Oui, vous avez bien lu: même si le diesel et l'essence sont issus d'une matière commune, le pétrole, parfois le prix de l'essence augmente, tandis que le prix du diesel diminue. Ou du moins, l'un diminue plus que l'autre, et vice versa. De quoi ne plus rien comprendre !
Pourtant, les valeurs du diesel et de l'essence sont directement liées à celles du baril de pétrole. C'est exact, mais dans un premier temps seulement. Après transformation, les cotations deviennent indépendantes. "Aucune voiture ne roule avec du pétrole brut. Ce produit part en raffinerie, et le diesel et l'essence raffinés deviennent des produits totalement différents et qui sont côtés différemment dans les échanges boursiers", ajoute Olivier Neirynck.
L'importance de l'offre et de la demande
Dès ce moment, ce sont essentiellement les quantités produites qui influencent les prix. On en arrive au fameux principe de l'offre et la demande.
Ou pour résumer, plus on consomme de diesel en Europe, plus il sera cher. A l'inverse, moins la demande est importante, plus les producteurs auront des difficultés à écouler leurs stocks, et les prix baissent.
De façon générale, la demande en essence explose plutôt en été, une période où le prix a donc tendance à augmenter.
Pour le diesel, c'est le contraire. Et pour cause: il s'agit du même type de produit que le mazout de chauffage, et beaucoup de personnes se chauffent encore avec cette énergie. Il est donc logique que le produit soit plus consommé en hiver.
Mais les marchés ne sont pas si simples et les "règles générales" ne s'observent pas nécessairement. C'est le cas cette année, qui fait exception... à cause de la météo. En effet, il ne fait pas spécialement froid. L'hiver est globalement doux. On ne consomme donc pas beaucoup de mazout, ou en tout cas moins que prévu. L'offre est optimale, car les producteurs avaient prévu des stocks importants, mais la demande reste faible. Les prix sont donc à la baisse.
"Alors que pour l'essence, la consommation est grosso modo en adéquation avec les stocks prévus", précise Olivier Neirynck. Contrairement au diesel, la valeur boursière de ce carburant ne subit donc pas l'effet d'une demande "peu importante".

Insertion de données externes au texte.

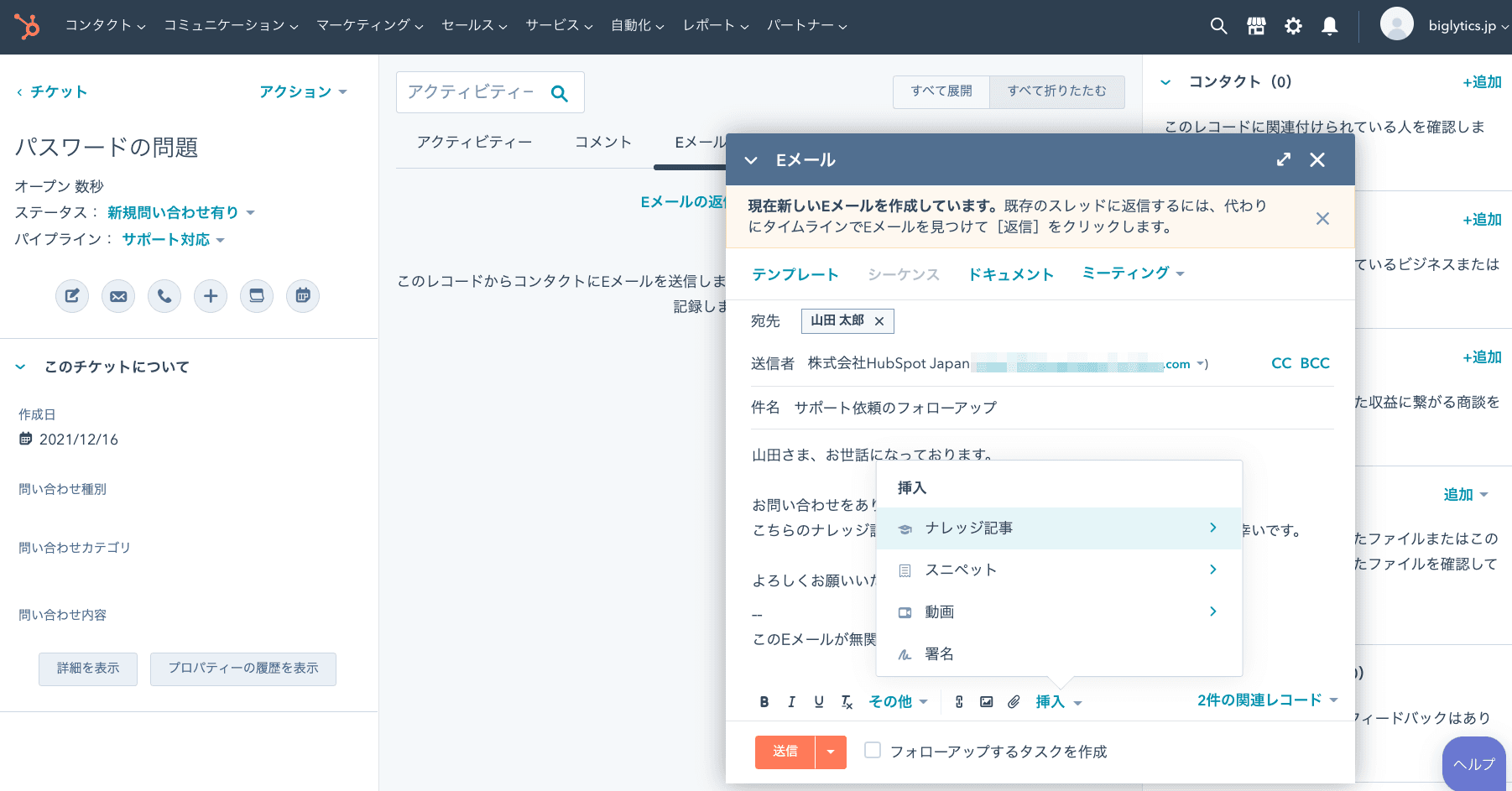Open the send button dropdown arrow
This screenshot has height=791, width=1512.
[x=831, y=752]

Encore "quelques beaux jours" pour le diesel
A l'heure actuelle, le diesel profite donc encore de quelques "beaux jours", malgré la hausse des accises qui atteignent 60% (TVA comprise) du montant payé à la pompe. Des accises qui ont augmenté, mais qui restent inférieures aux accises sur l'essence, qui s'élèvent quant à elles à 70% (TVA comprise) du prix à la pompe.

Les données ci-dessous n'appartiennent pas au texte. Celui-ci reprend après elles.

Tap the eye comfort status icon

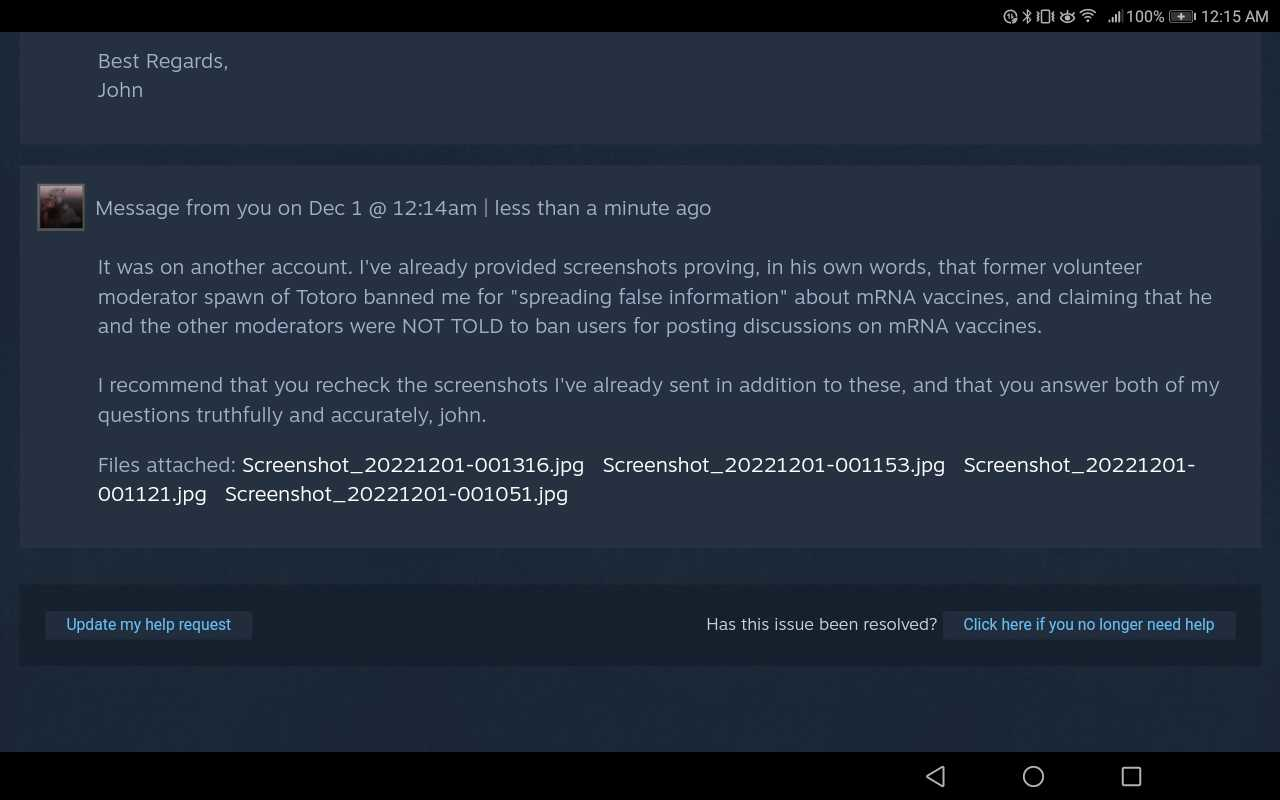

Au fur et à mesure, la balance devrait s'équilibrer. Les taxes sur le diesel vont progressivement augmenter jusqu'en 2018. Parallèlement à cela, les accises sur l'essence vont diminuer. Mais attention: imaginer que le diesel se vendra au prix de l'essence est, encore une fois, erroné. "Arriver au même prix ça me paraît compliqué, car sur les marchés boursiers, il y a une différence de près de 200 euros entre le diesel et l'essence au mètre cube. Je ne pense pas qu'une différence aussi importante sera comblée par une augmentation des accises sur le Diesel. Par contre, un litre de diesel devrait à l'avenir rapporter autant d'argent à l'Etat qu'un litre d'essence", prévient Olivier Neirynck.